*Required task*
Identify each line of the items below that contains the word "will", treating uppercase and lowercase as distinct, and copy those lines in full.

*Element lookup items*
'''
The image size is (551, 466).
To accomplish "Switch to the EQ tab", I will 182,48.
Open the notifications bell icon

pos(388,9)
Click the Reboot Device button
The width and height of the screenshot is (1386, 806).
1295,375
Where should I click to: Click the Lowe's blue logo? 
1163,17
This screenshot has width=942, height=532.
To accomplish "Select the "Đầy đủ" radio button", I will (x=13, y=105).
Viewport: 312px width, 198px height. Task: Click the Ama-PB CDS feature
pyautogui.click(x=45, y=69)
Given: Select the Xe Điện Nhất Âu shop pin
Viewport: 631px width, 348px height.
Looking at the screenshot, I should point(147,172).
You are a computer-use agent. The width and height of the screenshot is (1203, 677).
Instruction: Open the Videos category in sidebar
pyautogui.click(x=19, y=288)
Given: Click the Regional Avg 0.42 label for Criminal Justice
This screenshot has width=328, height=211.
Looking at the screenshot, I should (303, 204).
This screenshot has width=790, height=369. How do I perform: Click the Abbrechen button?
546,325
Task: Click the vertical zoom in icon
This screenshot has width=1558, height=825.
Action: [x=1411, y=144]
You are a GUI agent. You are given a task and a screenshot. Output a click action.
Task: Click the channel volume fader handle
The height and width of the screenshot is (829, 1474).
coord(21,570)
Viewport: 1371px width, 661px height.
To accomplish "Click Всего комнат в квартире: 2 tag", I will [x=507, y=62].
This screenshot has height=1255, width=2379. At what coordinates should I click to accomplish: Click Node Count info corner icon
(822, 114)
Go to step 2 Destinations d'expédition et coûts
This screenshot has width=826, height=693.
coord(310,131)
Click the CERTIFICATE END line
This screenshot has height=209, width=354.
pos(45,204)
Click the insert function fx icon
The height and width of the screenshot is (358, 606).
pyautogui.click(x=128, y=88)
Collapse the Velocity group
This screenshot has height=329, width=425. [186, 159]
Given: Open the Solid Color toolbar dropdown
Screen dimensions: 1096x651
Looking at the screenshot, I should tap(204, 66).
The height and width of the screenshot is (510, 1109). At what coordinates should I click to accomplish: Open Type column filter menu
'''
*Solution to the exercise*
To accomplish "Switch to the EQ tab", I will 182,48.
To accomplish "Select the "Đầy đủ" radio button", I will (x=13, y=105).
To accomplish "Click Всего комнат в квартире: 2 tag", I will [x=507, y=62].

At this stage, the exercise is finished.